Saturday, January 02, 2010

Darkest Winter

The Shrine to the Queen of the New Year has been dedicated following the festival of winter lights, soup distillation and snow drifts.

More lights and logs.

The snow has stopped thankfully but the freeze continues; I made up to a nearby form of civilisation thanks to the trusty 4x4, duly picked up a few ready meals, nail clippers and wine and returned for further fireside vegetation. Who says nothing grows in the winter?

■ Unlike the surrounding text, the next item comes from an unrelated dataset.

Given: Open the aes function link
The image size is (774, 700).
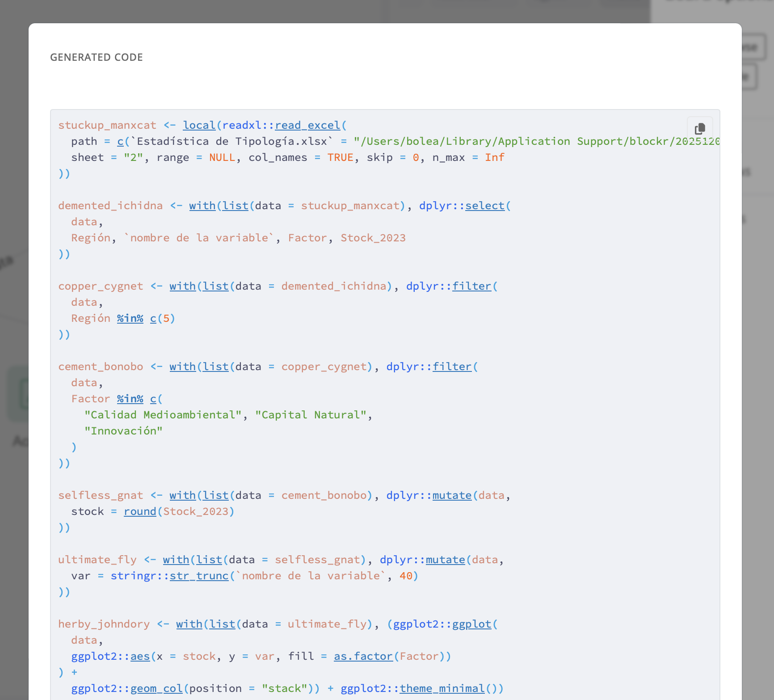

Facebook, Twitter, text messages and daft web messages are keeping us warm and in touch, for sport we've set up a bed making and sculpture project: a kind of living installation that allows various tog quotients and combinations to be explored and then discarded whilst in the background the room temperature fluctuates wildly. In a more childish diversion I'm Twittering "sausages" regularly following some instructions provided by Ross Noble - it's a complex mind game. As things are bound to deteriorate soon I'm also preparing to participate in the "knit for Victory in the Yemen" campaign that will no doubt be thrust upon us sometime in the next two weeks as daft Gordon pursues more serial head nodding and hand wringing. The western world is headed for Islamic Hell in a Humvee and there's little we can do back here other than worry a lot, knit and make more spicy soup.


  1. I was wondering how you country folk were getting on out in the sticks. Even we urban sophisticates are finding it hard work to skid to the nearest bus stop so we can go to the sales and buy stuff.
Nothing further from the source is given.